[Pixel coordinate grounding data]
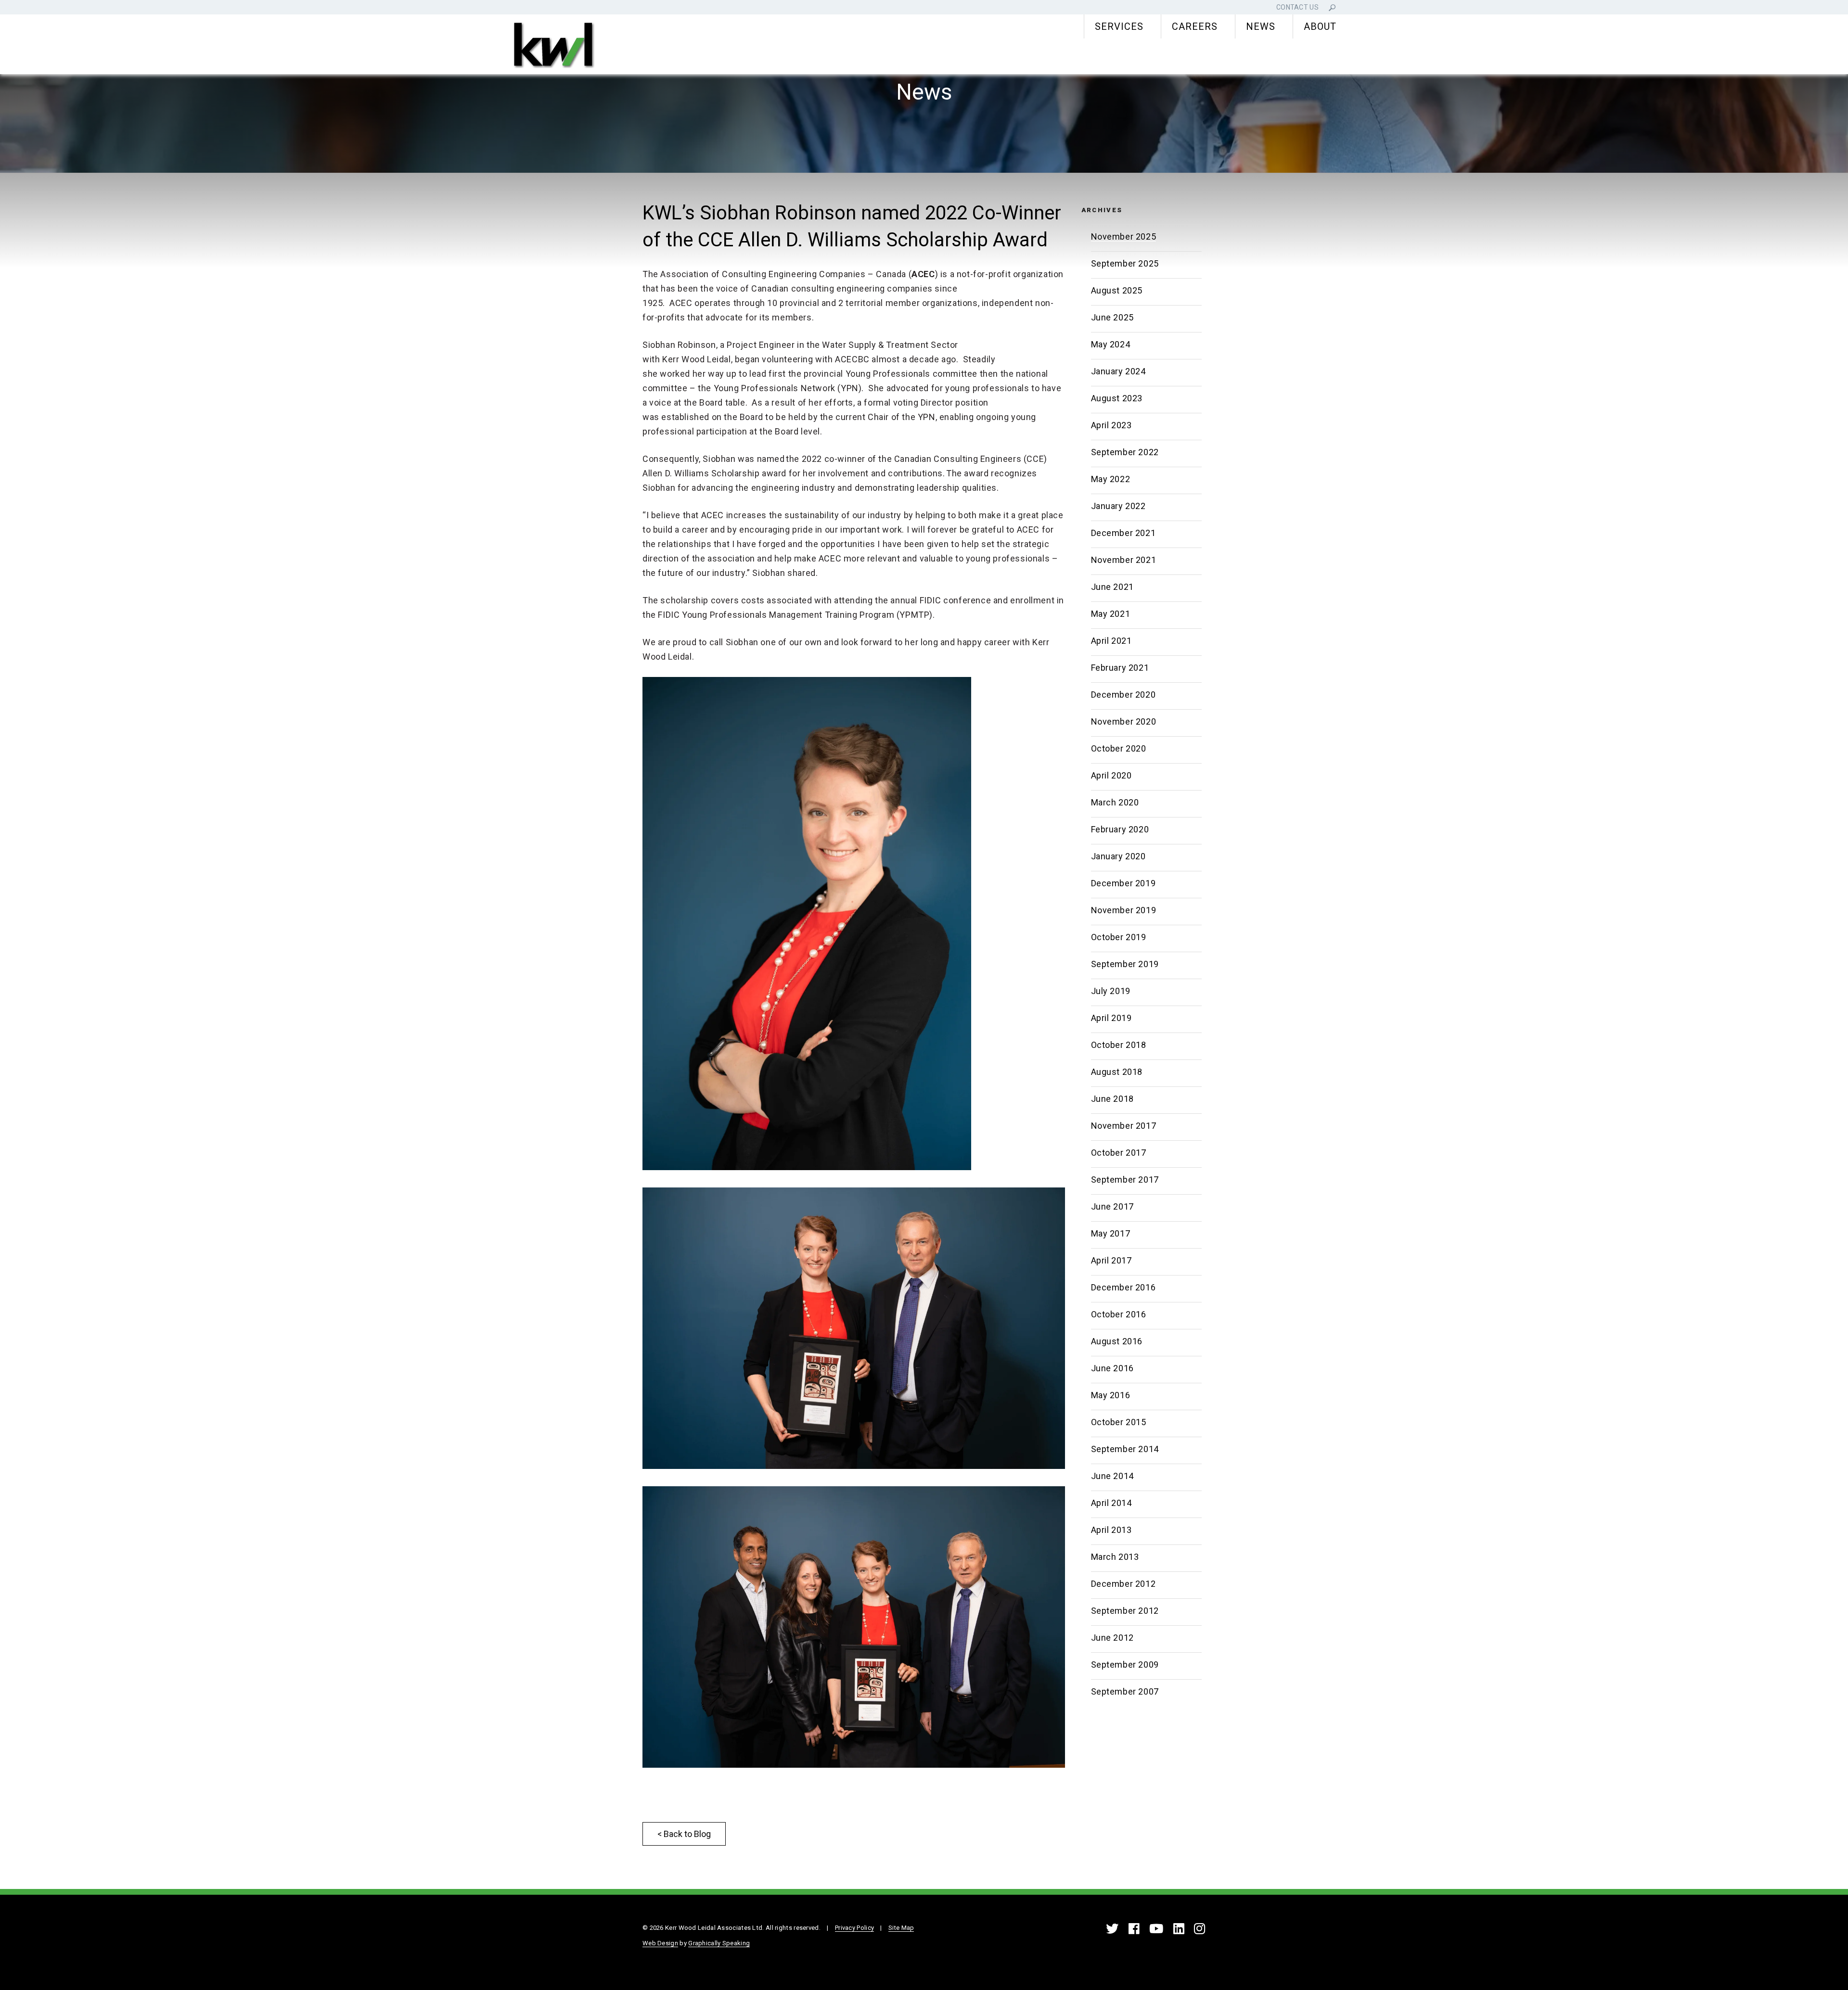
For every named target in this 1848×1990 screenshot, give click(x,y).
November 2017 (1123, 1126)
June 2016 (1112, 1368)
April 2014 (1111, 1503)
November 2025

**Work order:**
A faithful, word-for-word copy of the data is needed; the pictures should not appear in it.

**Exercise response:**
For every named target in this 1848×1990 screenshot, give click(x,y).
November 2017 (1123, 1126)
June 2016 (1112, 1368)
April 2014 (1111, 1503)
November 2025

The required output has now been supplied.